If Fleury can’t recover fully from his injury, or worse, re-aggravates it and has to go back on the shelf, the Pens have to make a move for a better backup goalie.  Though Dany Sabourin has been serviceable (2.72 GAA), his save percentage is at .902, which has contributed to his 6-7-2 record.

Another key player returning from injury recently has been defenseman Ryan Whitney, who, in eight games since returning, has only compiled three assists (two against Atlanta on Jan. 6) and posted a minus-five.  As the best defenseman on the roster  Sergei Gonchar is still on the shelf, and the under-performance of Whitney on both ends of the ice has been hard to endure. 

Speaking of the crucial two-way defenseman, Gonchar has yet to step on the ice this season, and questions remain if he ever will.  In the past two seasons, Gonchar has compiled 10 goals and 38 assists and eight goals and 38 assists, respectively, on the power play.  Gonchar’s presence alone should aid the Penguins power play, which is converting at 17 percent, 10th in the East.
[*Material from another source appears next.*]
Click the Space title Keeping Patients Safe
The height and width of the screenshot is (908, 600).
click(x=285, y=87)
If returning to form doesn’t put the Pens in the place they hope to be, a shuffling of the lineup, namely more ice time for second-year defenseman Kris Letang or rookie defenseman Alex Goligoski (six goals, 13 assists) and more of a defensive presence on the first line (Crosby currently sports a plus-five) could be in order.

The biggest problem facing the Penguins at the trade deadline is how close they are to the salary cap (approximately $56.13M of the $56.7M cap).  Moving guys whose financial obligations outweigh their production (Ruslan Fedotenko, Hal Gil, Mark Eaton) should be done. 
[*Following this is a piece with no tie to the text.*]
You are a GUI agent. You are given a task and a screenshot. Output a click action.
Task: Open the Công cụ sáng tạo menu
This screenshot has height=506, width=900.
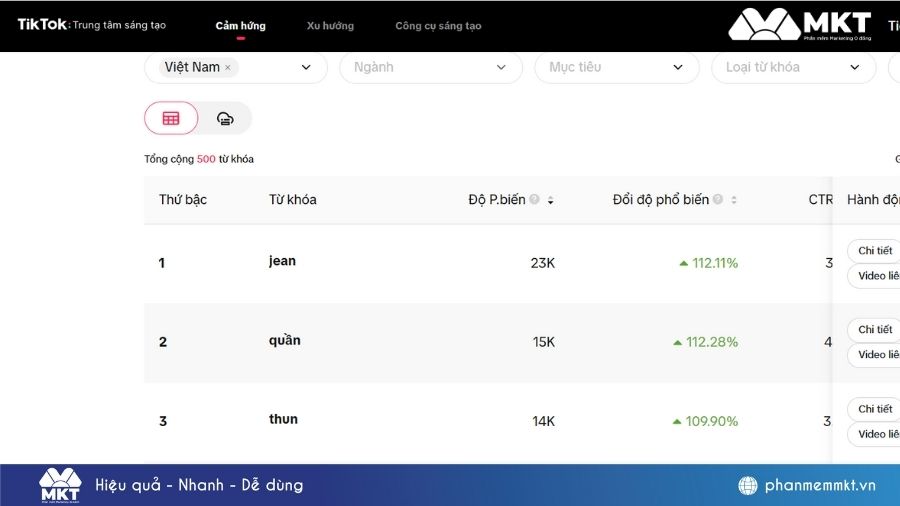(438, 26)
GM Ray Shero should seriously consider moving Fedotenko and Eaton regardless—and, if this is done, look closely at picking up Brendan Shanahan. 

Adding Shanahan to the mix (namely the first line) will create either more offense on the two-line if Miro Satan is moved, or more defense if Pascal Dupruis is moved.  Shanahan could provide the scoring, leadership, and toughness that was hoped for from Gary Roberts in past seasons, but never came to fruition.

The main thing the Penguins have to do is to get healthy.  The last month and a half of the season shapes up nicely for Pittsburgh to make a run, considering out of their last 19 games, games against Washington (one, road), Boston (one, home), Philadelphia (one, home), the Rangers (one, home), and Montreal (last game of the season, road), giving the Pens a reasonable chance to compile at least 25 points in March and April.